INSTRUCTIONS TO FOLLOW - Transcribe the entire listing below exactly.

*** Opening of PROVIDED ENTRIES ***

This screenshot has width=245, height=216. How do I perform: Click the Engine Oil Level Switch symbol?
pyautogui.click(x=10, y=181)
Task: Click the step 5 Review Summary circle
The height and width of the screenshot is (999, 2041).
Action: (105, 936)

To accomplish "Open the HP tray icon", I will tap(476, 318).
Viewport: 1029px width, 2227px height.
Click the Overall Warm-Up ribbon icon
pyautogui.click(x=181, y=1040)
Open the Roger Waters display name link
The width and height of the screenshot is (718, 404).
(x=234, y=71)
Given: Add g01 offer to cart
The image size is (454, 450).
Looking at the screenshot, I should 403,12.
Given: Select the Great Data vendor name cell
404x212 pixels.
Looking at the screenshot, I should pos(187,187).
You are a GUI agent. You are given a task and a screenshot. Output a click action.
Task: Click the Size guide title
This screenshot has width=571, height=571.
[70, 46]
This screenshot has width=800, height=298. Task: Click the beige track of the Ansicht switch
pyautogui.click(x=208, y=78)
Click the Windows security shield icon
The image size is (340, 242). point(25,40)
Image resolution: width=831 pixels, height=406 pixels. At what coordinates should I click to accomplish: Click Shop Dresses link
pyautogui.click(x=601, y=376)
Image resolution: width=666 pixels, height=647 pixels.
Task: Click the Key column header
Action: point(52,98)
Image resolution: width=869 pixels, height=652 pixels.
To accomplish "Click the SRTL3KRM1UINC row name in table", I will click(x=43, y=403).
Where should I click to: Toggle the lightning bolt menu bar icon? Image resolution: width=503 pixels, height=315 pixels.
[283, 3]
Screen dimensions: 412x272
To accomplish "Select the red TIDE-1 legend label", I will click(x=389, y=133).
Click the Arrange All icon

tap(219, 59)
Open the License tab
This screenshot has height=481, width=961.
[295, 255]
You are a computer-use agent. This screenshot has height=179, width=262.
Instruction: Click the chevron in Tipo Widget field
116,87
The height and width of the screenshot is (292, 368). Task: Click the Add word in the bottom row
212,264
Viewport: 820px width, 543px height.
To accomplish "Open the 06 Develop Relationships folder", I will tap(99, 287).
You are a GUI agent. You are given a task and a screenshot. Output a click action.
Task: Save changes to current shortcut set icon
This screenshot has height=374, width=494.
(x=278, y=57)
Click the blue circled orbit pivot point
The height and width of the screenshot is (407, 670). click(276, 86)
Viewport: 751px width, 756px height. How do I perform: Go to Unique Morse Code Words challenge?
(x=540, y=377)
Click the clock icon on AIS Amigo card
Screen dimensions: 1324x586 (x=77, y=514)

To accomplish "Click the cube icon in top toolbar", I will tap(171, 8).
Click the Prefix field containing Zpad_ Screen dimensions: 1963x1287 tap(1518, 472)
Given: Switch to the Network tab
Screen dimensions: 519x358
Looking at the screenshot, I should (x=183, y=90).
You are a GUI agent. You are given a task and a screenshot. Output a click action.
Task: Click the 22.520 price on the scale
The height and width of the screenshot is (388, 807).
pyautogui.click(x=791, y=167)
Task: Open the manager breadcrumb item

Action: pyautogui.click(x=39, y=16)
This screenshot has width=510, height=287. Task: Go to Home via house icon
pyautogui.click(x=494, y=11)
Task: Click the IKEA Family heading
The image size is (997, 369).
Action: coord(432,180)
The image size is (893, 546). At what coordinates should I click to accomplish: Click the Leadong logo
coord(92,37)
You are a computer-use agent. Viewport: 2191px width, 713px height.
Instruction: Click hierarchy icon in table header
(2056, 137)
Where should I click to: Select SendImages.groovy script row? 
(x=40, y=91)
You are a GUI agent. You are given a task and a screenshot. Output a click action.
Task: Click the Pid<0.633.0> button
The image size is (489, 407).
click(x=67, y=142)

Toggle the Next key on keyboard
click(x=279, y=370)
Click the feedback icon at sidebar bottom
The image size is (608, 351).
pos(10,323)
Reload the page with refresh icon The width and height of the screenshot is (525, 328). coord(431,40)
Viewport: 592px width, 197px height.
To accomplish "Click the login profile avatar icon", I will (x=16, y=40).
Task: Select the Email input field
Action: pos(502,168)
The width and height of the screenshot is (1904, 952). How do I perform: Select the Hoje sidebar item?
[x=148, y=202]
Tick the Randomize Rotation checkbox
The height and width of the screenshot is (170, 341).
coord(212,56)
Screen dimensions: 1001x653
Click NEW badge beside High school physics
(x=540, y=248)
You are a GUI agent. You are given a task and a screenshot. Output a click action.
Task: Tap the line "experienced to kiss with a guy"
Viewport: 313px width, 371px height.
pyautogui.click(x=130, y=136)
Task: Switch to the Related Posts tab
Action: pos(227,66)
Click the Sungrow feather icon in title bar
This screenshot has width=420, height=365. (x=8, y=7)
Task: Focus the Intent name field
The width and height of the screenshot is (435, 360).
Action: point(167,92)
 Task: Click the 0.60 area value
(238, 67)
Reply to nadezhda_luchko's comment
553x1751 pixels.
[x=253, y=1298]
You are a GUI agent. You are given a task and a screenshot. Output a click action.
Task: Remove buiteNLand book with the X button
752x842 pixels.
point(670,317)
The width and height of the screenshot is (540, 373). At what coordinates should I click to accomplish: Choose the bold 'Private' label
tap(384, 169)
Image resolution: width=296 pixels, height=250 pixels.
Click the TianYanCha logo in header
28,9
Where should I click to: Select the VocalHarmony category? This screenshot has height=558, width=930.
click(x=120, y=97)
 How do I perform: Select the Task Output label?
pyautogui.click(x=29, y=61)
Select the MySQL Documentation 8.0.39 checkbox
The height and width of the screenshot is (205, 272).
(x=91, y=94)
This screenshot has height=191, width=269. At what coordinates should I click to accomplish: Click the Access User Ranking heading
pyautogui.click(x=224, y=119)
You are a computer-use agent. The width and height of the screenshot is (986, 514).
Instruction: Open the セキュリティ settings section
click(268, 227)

*** Close of PROVIDED ENTRIES ***

WORKED SOLUTION -
This screenshot has width=245, height=216. How do I perform: Click the Engine Oil Level Switch symbol?
pyautogui.click(x=10, y=181)
Task: Click the step 5 Review Summary circle
The height and width of the screenshot is (999, 2041).
Action: (105, 936)

To accomplish "Open the HP tray icon", I will tap(476, 318).
Viewport: 1029px width, 2227px height.
Click the Overall Warm-Up ribbon icon
pyautogui.click(x=181, y=1040)
Open the Roger Waters display name link
The width and height of the screenshot is (718, 404).
(x=234, y=71)
Given: Add g01 offer to cart
The image size is (454, 450).
Looking at the screenshot, I should 403,12.
Given: Select the Great Data vendor name cell
404x212 pixels.
Looking at the screenshot, I should pos(187,187).
You are a GUI agent. You are given a task and a screenshot. Output a click action.
Task: Click the Size guide title
This screenshot has width=571, height=571.
[70, 46]
This screenshot has width=800, height=298. Task: Click the beige track of the Ansicht switch
pyautogui.click(x=208, y=78)
Click the Windows security shield icon
The image size is (340, 242). point(25,40)
Image resolution: width=831 pixels, height=406 pixels. At what coordinates should I click to accomplish: Click Shop Dresses link
pyautogui.click(x=601, y=376)
Image resolution: width=666 pixels, height=647 pixels.
Task: Click the Key column header
Action: point(52,98)
Image resolution: width=869 pixels, height=652 pixels.
To accomplish "Click the SRTL3KRM1UINC row name in table", I will click(x=43, y=403).
Where should I click to: Toggle the lightning bolt menu bar icon? Image resolution: width=503 pixels, height=315 pixels.
[283, 3]
Screen dimensions: 412x272
To accomplish "Select the red TIDE-1 legend label", I will click(x=389, y=133).
Click the Arrange All icon

tap(219, 59)
Open the License tab
This screenshot has height=481, width=961.
[295, 255]
You are a computer-use agent. This screenshot has height=179, width=262.
Instruction: Click the chevron in Tipo Widget field
116,87
The height and width of the screenshot is (292, 368). Task: Click the Add word in the bottom row
212,264
Viewport: 820px width, 543px height.
To accomplish "Open the 06 Develop Relationships folder", I will tap(99, 287).
You are a GUI agent. You are given a task and a screenshot. Output a click action.
Task: Save changes to current shortcut set icon
This screenshot has height=374, width=494.
(x=278, y=57)
Click the blue circled orbit pivot point
The height and width of the screenshot is (407, 670). click(276, 86)
Viewport: 751px width, 756px height. How do I perform: Go to Unique Morse Code Words challenge?
(x=540, y=377)
Click the clock icon on AIS Amigo card
Screen dimensions: 1324x586 (x=77, y=514)

To accomplish "Click the cube icon in top toolbar", I will tap(171, 8).
Click the Prefix field containing Zpad_ Screen dimensions: 1963x1287 tap(1518, 472)
Given: Switch to the Network tab
Screen dimensions: 519x358
Looking at the screenshot, I should (x=183, y=90).
You are a GUI agent. You are given a task and a screenshot. Output a click action.
Task: Click the 22.520 price on the scale
The height and width of the screenshot is (388, 807).
pyautogui.click(x=791, y=167)
Task: Open the manager breadcrumb item

Action: pyautogui.click(x=39, y=16)
This screenshot has width=510, height=287. Task: Go to Home via house icon
pyautogui.click(x=494, y=11)
Task: Click the IKEA Family heading
The image size is (997, 369).
Action: coord(432,180)
The image size is (893, 546). At what coordinates should I click to accomplish: Click the Leadong logo
coord(92,37)
You are a computer-use agent. Viewport: 2191px width, 713px height.
Instruction: Click hierarchy icon in table header
(2056, 137)
Where should I click to: Select SendImages.groovy script row? 
(x=40, y=91)
You are a GUI agent. You are given a task and a screenshot. Output a click action.
Task: Click the Pid<0.633.0> button
The image size is (489, 407).
click(x=67, y=142)

Toggle the Next key on keyboard
click(x=279, y=370)
Click the feedback icon at sidebar bottom
The image size is (608, 351).
pos(10,323)
Reload the page with refresh icon The width and height of the screenshot is (525, 328). coord(431,40)
Viewport: 592px width, 197px height.
To accomplish "Click the login profile avatar icon", I will (x=16, y=40).
Task: Select the Email input field
Action: pos(502,168)
The width and height of the screenshot is (1904, 952). How do I perform: Select the Hoje sidebar item?
[x=148, y=202]
Tick the Randomize Rotation checkbox
The height and width of the screenshot is (170, 341).
coord(212,56)
Screen dimensions: 1001x653
Click NEW badge beside High school physics
(x=540, y=248)
You are a GUI agent. You are given a task and a screenshot. Output a click action.
Task: Tap the line "experienced to kiss with a guy"
Viewport: 313px width, 371px height.
pyautogui.click(x=130, y=136)
Task: Switch to the Related Posts tab
Action: pos(227,66)
Click the Sungrow feather icon in title bar
This screenshot has width=420, height=365. (x=8, y=7)
Task: Focus the Intent name field
The width and height of the screenshot is (435, 360).
Action: point(167,92)
 Task: Click the 0.60 area value
(238, 67)
Reply to nadezhda_luchko's comment
553x1751 pixels.
[x=253, y=1298]
You are a GUI agent. You are given a task and a screenshot. Output a click action.
Task: Remove buiteNLand book with the X button
752x842 pixels.
point(670,317)
The width and height of the screenshot is (540, 373). At what coordinates should I click to accomplish: Choose the bold 'Private' label
tap(384, 169)
Image resolution: width=296 pixels, height=250 pixels.
Click the TianYanCha logo in header
28,9
Where should I click to: Select the VocalHarmony category? This screenshot has height=558, width=930.
click(x=120, y=97)
 How do I perform: Select the Task Output label?
pyautogui.click(x=29, y=61)
Select the MySQL Documentation 8.0.39 checkbox
The height and width of the screenshot is (205, 272).
(x=91, y=94)
This screenshot has height=191, width=269. At what coordinates should I click to accomplish: Click the Access User Ranking heading
pyautogui.click(x=224, y=119)
You are a computer-use agent. The width and height of the screenshot is (986, 514).
Instruction: Open the セキュリティ settings section
click(268, 227)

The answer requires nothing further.